SÉRIE D'EXERCICES.
1. Relevez les actions auxquelles se résumaient les réformes d'après le texte sur le néolibéralisme.
2. Résumez en deux phrases le texte sur le néolibéralisme.
3. Recopiez le passage du texte sur le néolibéralisme de « C’est possible et » à « a pas échappé. ».

TEXTE SOURCE.
════
Le néolibéralisme de Reagan et Thatcher a effectivement connu un triomphe dans les années 1980 et beaucoup de pays du Tiers-Monde, dont l’Algérie, en ont été séduits et ont entamé des réformes sous l’impulsion du FMI et de la Banque mondiale. Les réformes en question se résumaient en trois ou quatre actions consistant à privatiser, tout marchandiser, diminuer l’importance de l’Etat et ouvrir son marché. On a appelé cela la « libéralisation des marchés ». Le résultat en est que cette libéralisation a ouvert les marchés à l’échelle mondiale, essentiellement aux multinationales et aux pays riches et dominants. Les pays en voie de développement n’étaient pas suffisamment armés pour prendre des parts de marché aussi bien chez eux qu’à l’étranger car, quand vous ouvrez les marchés à la concurrence, c’est toujours le plus fort qui gagne. On peut prendre l’exemple du Mexique qui n’a jamais autant perdu que depuis qu’il s’est mis en concurrence avec les USA en intégrant, en 1994, la zone de libre-échange ALéNA. Le Mexique a ainsi perdu quelque 35 000 PME en quelques années, en raison de la pénétration de produits étrangers, notamment américains et canadiens, dans le pays. Les revenus salariaux mexicains, soumis à la concurrence territoriale créée de toutes pièces par les entreprises américaines, ont également chuté de 35%, entraînant une baisse dramatique du pouvoir d’achat des Mexicains. Le Mexique est vraiment un cas d’école, car même si le PIB du Mexique a considérablement progressé, il n’indique pas ce que le pays a perdu en ressources naturelles ayant quitté le territoire national, ni les dégâts considérables causés à l’environnement (déforestation, sécheresse dramatique) et à la société mexicaine (trafic de drogue).
A l’heure des zones de libre-échange et du commerce sans frontières, auxquels pratiquement tous les pays du monde ont adhéré, vous ne recommandez tout de même pas à l’Algérie, qui n’est pas encore membre de l’OMC, de rester en dehors ?
C’est possible et la Malaisie en est un parfait exemple. Ce pays n’a laissé aucune mesure de l’OMC, du FMI ou de la Banque mondiale, entrer chez lui et il s’en porte très bien. La Chine est, certes, membre de l’OMC, mais quand il s’agit de préserver ses intérêts, elle n’en fait qu’à sa tête. Il faut savoir que le néolibéralisme a conduit à cette idée folle qu’il faut ouvrir tous les marchés à la concurrence et laisser les opérateurs économiques entrer dans un capitalisme sauvage du XIXe siècle et l’Algérie n’y a pas échappé.
Mais comment s’en sortir après plus de 20 années de réformes inspirées de ce modèle ?
════
DONNÉES EXTRAITES.
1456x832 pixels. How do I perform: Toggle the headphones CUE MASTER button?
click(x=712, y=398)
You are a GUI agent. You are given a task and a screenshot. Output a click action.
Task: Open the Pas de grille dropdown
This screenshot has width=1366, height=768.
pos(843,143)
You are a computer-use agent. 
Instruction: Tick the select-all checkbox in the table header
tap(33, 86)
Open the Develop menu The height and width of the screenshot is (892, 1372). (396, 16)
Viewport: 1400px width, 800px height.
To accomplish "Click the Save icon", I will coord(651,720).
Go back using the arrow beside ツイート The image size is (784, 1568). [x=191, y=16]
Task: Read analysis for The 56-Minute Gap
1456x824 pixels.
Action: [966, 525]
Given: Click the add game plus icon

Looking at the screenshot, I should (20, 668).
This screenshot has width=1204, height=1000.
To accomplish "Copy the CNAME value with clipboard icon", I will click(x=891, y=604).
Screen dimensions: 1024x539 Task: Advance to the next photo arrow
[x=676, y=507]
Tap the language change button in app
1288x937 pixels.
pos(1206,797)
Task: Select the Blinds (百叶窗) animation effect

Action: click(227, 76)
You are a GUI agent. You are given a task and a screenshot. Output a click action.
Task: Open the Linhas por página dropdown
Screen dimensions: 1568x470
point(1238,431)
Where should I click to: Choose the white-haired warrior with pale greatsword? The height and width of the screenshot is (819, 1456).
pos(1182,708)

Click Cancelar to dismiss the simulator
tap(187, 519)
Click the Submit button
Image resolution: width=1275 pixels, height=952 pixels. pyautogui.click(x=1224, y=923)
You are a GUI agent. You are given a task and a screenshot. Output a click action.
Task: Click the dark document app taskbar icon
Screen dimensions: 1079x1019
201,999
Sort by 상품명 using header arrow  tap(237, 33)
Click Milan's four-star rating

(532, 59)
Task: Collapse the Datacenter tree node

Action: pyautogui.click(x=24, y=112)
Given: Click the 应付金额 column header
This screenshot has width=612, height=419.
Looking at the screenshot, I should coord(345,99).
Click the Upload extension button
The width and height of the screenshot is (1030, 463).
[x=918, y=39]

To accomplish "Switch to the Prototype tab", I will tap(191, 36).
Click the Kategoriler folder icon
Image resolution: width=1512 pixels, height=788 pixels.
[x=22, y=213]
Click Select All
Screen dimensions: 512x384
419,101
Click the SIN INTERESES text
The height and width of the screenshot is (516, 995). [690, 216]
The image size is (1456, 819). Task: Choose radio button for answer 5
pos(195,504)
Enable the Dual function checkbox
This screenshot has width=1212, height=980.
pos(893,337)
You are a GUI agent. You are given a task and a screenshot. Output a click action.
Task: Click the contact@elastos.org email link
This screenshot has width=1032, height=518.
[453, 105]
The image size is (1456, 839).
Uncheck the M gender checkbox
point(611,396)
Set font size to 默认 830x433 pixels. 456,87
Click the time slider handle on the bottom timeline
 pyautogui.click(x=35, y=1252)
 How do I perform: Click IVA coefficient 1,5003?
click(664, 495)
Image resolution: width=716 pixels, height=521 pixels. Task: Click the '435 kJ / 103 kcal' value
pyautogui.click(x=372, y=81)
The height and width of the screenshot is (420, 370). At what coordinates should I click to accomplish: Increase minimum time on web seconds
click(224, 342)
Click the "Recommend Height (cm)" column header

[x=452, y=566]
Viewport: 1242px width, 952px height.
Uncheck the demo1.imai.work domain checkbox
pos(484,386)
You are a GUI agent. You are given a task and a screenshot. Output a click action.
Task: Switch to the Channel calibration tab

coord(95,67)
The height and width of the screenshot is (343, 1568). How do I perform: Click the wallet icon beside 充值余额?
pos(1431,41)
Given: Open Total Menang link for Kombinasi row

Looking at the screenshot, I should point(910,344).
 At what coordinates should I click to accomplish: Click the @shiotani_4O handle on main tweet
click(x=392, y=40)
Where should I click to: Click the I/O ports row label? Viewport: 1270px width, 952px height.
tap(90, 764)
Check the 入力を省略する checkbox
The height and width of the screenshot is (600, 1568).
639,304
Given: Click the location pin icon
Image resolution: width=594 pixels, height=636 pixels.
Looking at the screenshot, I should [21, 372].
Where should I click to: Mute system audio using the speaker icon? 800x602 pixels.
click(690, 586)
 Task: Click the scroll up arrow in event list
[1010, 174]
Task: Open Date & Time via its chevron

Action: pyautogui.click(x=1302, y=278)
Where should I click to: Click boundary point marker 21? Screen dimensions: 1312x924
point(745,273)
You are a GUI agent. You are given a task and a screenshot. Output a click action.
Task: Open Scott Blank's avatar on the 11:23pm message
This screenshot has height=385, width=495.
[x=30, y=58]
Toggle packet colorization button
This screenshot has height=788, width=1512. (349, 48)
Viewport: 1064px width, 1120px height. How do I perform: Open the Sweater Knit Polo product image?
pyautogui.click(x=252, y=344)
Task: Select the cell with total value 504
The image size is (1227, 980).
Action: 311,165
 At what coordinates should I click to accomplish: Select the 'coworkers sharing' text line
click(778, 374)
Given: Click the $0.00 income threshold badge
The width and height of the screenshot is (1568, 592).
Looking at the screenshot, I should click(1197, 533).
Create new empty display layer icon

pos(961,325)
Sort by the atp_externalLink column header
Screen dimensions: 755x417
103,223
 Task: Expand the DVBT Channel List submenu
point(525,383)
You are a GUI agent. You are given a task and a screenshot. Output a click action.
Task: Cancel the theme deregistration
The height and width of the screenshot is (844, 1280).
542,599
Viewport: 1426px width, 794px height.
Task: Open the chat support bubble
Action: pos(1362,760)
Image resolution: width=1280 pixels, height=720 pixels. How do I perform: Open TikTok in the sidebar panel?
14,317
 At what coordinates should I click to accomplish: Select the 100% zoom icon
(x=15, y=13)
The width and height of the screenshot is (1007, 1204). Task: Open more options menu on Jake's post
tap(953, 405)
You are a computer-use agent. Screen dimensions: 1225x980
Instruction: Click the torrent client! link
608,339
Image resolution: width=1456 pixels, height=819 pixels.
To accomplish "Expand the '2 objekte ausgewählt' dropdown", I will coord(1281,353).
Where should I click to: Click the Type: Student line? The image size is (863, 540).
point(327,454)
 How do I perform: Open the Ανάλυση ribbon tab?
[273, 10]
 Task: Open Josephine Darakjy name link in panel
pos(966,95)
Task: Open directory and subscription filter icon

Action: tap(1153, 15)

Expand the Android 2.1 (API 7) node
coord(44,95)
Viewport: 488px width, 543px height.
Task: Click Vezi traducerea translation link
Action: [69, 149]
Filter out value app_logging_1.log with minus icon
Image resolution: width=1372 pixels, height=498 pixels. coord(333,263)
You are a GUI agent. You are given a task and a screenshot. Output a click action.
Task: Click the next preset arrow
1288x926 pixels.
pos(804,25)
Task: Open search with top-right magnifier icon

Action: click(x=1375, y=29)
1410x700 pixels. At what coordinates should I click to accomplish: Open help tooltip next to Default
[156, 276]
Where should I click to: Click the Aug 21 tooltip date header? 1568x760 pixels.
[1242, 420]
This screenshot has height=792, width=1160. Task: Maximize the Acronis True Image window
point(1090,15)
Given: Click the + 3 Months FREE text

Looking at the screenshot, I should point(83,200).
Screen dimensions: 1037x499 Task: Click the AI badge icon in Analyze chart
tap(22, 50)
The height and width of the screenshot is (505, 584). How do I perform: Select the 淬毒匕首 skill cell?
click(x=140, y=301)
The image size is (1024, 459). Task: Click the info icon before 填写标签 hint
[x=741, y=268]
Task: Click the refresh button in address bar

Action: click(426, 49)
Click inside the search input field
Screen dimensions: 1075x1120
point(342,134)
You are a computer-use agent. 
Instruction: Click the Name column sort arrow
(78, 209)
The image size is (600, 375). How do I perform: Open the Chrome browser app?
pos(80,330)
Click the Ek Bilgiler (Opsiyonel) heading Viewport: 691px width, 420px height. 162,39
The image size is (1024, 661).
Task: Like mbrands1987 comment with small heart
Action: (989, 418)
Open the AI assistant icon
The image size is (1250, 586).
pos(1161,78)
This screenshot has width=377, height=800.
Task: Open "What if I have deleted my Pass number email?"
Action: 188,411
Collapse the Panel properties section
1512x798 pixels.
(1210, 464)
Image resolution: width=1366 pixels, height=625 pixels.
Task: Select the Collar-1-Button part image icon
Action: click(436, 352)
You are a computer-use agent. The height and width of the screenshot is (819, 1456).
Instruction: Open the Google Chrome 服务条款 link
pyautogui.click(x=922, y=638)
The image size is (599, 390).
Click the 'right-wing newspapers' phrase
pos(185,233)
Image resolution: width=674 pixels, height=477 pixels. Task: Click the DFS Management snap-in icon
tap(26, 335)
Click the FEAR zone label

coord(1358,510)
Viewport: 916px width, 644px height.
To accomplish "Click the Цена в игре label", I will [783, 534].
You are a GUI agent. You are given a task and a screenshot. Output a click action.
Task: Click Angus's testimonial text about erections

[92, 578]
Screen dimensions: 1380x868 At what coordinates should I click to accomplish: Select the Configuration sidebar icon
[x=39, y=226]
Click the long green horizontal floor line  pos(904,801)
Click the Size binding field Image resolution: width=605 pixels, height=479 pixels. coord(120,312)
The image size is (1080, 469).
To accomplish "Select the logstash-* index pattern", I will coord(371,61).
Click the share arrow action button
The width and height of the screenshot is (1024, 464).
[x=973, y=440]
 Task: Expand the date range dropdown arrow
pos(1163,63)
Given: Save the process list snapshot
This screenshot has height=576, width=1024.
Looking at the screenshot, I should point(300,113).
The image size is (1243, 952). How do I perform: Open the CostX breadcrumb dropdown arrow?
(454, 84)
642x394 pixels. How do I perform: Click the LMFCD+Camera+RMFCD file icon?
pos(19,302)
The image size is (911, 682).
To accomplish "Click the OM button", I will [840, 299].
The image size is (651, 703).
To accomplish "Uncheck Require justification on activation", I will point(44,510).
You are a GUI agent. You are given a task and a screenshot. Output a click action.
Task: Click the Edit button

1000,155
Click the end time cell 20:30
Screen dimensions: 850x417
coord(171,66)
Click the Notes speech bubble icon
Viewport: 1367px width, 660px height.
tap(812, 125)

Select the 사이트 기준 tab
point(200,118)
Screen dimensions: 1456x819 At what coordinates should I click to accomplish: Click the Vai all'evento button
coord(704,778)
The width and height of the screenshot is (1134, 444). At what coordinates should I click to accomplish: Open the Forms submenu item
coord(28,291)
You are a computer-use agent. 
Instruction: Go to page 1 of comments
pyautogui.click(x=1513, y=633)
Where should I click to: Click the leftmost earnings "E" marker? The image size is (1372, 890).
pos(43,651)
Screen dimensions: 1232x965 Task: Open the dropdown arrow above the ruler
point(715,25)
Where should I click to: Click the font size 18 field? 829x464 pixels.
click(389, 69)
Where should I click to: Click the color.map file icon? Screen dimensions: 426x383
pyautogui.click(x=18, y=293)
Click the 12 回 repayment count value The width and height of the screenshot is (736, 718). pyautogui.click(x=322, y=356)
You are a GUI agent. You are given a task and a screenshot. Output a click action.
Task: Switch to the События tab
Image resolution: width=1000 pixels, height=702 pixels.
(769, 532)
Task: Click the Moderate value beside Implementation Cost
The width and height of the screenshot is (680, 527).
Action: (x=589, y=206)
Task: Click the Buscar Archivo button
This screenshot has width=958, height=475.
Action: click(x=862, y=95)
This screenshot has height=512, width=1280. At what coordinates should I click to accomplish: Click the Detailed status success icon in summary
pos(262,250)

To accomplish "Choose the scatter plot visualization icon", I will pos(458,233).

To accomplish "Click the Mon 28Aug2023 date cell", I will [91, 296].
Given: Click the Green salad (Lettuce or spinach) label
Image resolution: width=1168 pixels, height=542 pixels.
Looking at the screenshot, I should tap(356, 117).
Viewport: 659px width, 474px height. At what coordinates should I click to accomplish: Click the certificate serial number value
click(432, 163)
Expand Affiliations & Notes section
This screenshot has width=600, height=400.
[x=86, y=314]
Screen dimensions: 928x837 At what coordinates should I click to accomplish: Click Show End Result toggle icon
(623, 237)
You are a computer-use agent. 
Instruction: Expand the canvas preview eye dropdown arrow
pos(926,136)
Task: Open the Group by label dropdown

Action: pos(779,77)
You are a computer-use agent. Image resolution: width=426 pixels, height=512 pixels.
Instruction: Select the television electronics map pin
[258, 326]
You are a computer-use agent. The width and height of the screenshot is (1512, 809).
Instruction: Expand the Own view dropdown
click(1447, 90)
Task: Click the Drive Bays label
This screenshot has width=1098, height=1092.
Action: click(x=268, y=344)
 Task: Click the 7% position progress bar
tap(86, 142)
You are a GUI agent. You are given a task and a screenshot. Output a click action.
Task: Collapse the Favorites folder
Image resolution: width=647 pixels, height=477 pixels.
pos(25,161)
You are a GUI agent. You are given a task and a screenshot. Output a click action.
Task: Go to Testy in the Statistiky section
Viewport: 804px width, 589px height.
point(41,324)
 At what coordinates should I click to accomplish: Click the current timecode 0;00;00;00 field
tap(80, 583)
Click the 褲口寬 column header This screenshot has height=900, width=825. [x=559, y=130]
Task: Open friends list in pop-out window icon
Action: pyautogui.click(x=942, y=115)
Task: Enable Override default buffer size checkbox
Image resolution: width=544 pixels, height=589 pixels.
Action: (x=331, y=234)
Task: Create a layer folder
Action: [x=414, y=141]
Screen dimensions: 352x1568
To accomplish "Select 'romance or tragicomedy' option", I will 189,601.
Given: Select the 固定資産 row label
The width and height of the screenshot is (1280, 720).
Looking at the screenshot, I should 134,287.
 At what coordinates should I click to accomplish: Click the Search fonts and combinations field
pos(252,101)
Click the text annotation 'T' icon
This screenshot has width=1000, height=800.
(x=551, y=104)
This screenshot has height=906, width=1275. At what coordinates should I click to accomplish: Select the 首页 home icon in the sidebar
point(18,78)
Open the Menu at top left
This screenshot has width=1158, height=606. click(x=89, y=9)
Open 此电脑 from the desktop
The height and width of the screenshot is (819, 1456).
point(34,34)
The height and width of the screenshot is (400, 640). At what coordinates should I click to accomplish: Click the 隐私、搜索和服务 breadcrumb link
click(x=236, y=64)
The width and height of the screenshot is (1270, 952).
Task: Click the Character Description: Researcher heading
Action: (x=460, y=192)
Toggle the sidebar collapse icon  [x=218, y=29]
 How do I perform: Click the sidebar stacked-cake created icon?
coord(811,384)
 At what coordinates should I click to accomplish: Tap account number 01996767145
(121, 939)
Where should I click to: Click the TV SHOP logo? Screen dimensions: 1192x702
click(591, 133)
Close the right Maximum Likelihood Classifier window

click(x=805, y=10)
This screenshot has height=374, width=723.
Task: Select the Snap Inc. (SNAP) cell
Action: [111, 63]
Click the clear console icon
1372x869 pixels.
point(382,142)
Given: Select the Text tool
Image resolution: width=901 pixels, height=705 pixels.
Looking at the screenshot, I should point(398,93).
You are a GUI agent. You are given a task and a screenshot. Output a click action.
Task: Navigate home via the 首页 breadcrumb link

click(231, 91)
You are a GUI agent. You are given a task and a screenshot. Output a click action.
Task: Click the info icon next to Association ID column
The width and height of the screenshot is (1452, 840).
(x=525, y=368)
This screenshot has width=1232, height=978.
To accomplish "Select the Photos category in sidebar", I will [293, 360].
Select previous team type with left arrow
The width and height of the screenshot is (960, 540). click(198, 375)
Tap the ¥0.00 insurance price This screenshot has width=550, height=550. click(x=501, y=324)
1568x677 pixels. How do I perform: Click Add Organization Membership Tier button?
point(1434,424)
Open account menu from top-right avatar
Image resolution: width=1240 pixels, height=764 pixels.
════
CORRIGÉ.
1.
- privatiser
- tout marchandiser
- diminuer l'importance de l'Etat
- ouvrir son marché

2. Dans les années 1980, le néolibéralisme de Reagan et Thatcher a conduit de nombreux pays du Tiers-Monde, dont l'Algérie, à libéraliser leurs marchés sous l'impulsion du FMI et de la Banque mondiale, ce qui a surtout profité aux multinationales et aux pays riches et dominants. Le Mexique en est un cas d'école, puisque son entrée dans l'ALéNA en 1994 lui a fait perdre quelque 35 000 PME et a fait chuter les revenus salariaux de 35 %, alors que la Malaisie, qui n'a laissé entrer aucune mesure de l'OMC, du FMI ou de la Banque mondiale, s'en porte très bien.

3.
C’est possible et la Malaisie en est un parfait exemple. Ce pays n’a laissé aucune mesure de l’OMC, du FMI ou de la Banque mondiale, entrer chez lui et il s’en porte très bien. La Chine est, certes, membre de l’OMC, mais quand il s’agit de préserver ses intérêts, elle n’en fait qu’à sa tête. Il faut savoir que le néolibéralisme a conduit à cette idée folle qu’il faut ouvrir tous les marchés à la concurrence et laisser les opérateurs économiques entrer dans un capitalisme sauvage du XIXe siècle et l’Algérie n’y a pas échappé.